**本文抜粋:**
++++++++

ベッドの表面に敷かれていたアルミ板。20年ぶり!のメンテナンスで入れ替えますが、よごれにアジを感じたり。
みなさん、こんにちは!Re:lithoです。今日は、プレス機の修理について先日のスキージ編に続き、石版を乗せる台、縁の下の力持ち的な存在であるベッドの修理の様子をお伝えします!
スキージ編もそうなのですが、じつはこういった修理の様子を公開するのは工房としては初めてだそうで、というのもプレス機の修理やメンテナンスはいわば裏方作業。いままで外部の方はもちろん、一緒に作品づくりをする作家さんにも見せたことがないそうです。修理の様子をつぶさに撮影していたら、職人の長野さんと、兄弟子にあたる吉村さんとも「こんなん、あんま見せるもんちゃうんですけどね。」とちょっと照れくさそうにされてました。 プレス機を取り扱うメーカーも、刷り職人も減っているので当然といえば当然なのですが、このようなメンテンスをできる人は、今では貴重な存在に。なので、こうやって記録として残すこと自体もリトグラフの存続にもつながる!と信じて、しっかりレポートさせていただきます!多少(かなり?)マニアックですが!
写真は古いアルミ板をはがしたベッド。その下にはボール紙が層状に。
さて本題の、石版用プレス機のベッドについてなのですが、これ、硬すぎても柔らかすぎてもよくないんだそう。硬すぎるとプレスする際に石版が破損しやすくなり、柔らかすぎると描画がきれいに出にくくなります。その調整のため、工房ではアルミ板の下に、特別仕様のボール紙シートを6枚敷いてます。この枚数も重要。長年の経験が「6枚」を決めたんですね、きっと。 本当はこのボール紙も一緒に交換したいところなのですが、同じような硬さのものが探せておらず(入手を担当されていた人がいなくなり、今となっては誰もルートがわからない状況)今回は表面のアルミ板のみの交換となりました。残念。 アルミ板は周囲をぐるりと釘で留められており、はずすのも一苦労。。。ですが、ベッドのコンディションを整えれば、刷りも美しくなり、作業効率も格段にアップ!するので、ここはひと頑張り!です。

++++++++

**提供資料:**
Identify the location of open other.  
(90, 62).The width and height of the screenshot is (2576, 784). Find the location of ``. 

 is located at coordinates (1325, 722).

++++++++

**設定課題 1:** ベッド修理の文章で、プレス機のベッドに使われている材料や部品として挙げられているものをすべて書き出しなさい。
**設定課題 2:** ベッド修理の文章から、「ベッドの表面に敷かれていたア」から始まり「写真は古いアルミ板をはがしたベッド。その下にはボール紙が層状に。」で終わる部分までを、一字も変えずに引用しなさい。
**設定課題 3:** ベッド修理の文章を、最後の文の後から書き継ぎなさい。

**課題の解答 1:** アルミ板、ボール紙（特別仕様のボール紙シート）、釘

**課題の解答 2:**
ベッドの表面に敷かれていたアルミ板。20年ぶり!のメンテナンスで入れ替えますが、よごれにアジを感じたり。
みなさん、こんにちは!Re:lithoです。今日は、プレス機の修理について先日のスキージ編に続き、石版を乗せる台、縁の下の力持ち的な存在であるベッドの修理の様子をお伝えします!
スキージ編もそうなのですが、じつはこういった修理の様子を公開するのは工房としては初めてだそうで、というのもプレス機の修理やメンテナンスはいわば裏方作業。いままで外部の方はもちろん、一緒に作品づくりをする作家さんにも見せたことがないそうです。修理の様子をつぶさに撮影していたら、職人の長野さんと、兄弟子にあたる吉村さんとも「こんなん、あんま見せるもんちゃうんですけどね。」とちょっと照れくさそうにされてました。 プレス機を取り扱うメーカーも、刷り職人も減っているので当然といえば当然なのですが、このようなメンテンスをできる人は、今では貴重な存在に。なので、こうやって記録として残すこと自体もリトグラフの存続にもつながる!と信じて、しっかりレポートさせていただきます!多少(かなり?)マニアックですが!
写真は古いアルミ板をはがしたベッド。その下にはボール紙が層状に。

**課題の解答 3:**
現状のボール紙。かなり使い込まれているため、ぺちゃんこです。ゆくゆくはこれも取り替えたい!
古いアルミ板をはずしたら、新しいアルミ板を用意します。これは画材屋さんで購入。ただし、このご時世、ベッド専用のものなどあるわけなく。。。他のタイプの版画手法で「版」として使うものを、工房のプレス機に転用しています。こういう柔軟さ、現場や市場にあるものでどうにかしてしまうライブ感も、職人さんの持ち味だなあ、と思うことがしばしば。 ただ、このアルミ板を取り扱う業者さんすら、今後なくなっていくのではと囁かれています。リトグラフ関連の技術、機材、画材が本当に世の中からなくなりつつあるんだなと、あらためて痛感しました。
アルミ板をベッドのサイズに合わせてカッターで切ります。この時、折罫も一緒につけます。
ベッドの厚み分のマチと、釘で留める部分をつくるため、慎重に折ります。
折り構造はこんな感じ。これを両サイド同じようにします。釘を打つ部分は補強のため2重に。
新しいアルミ板が用意できたので、次は張り替え作業にとりかかります。プレス機から取り外したベッドにアルミ板を載せて。。。ピッタリと張り込む必要があるので、長野さんと吉村さん2人がかりで行うことに。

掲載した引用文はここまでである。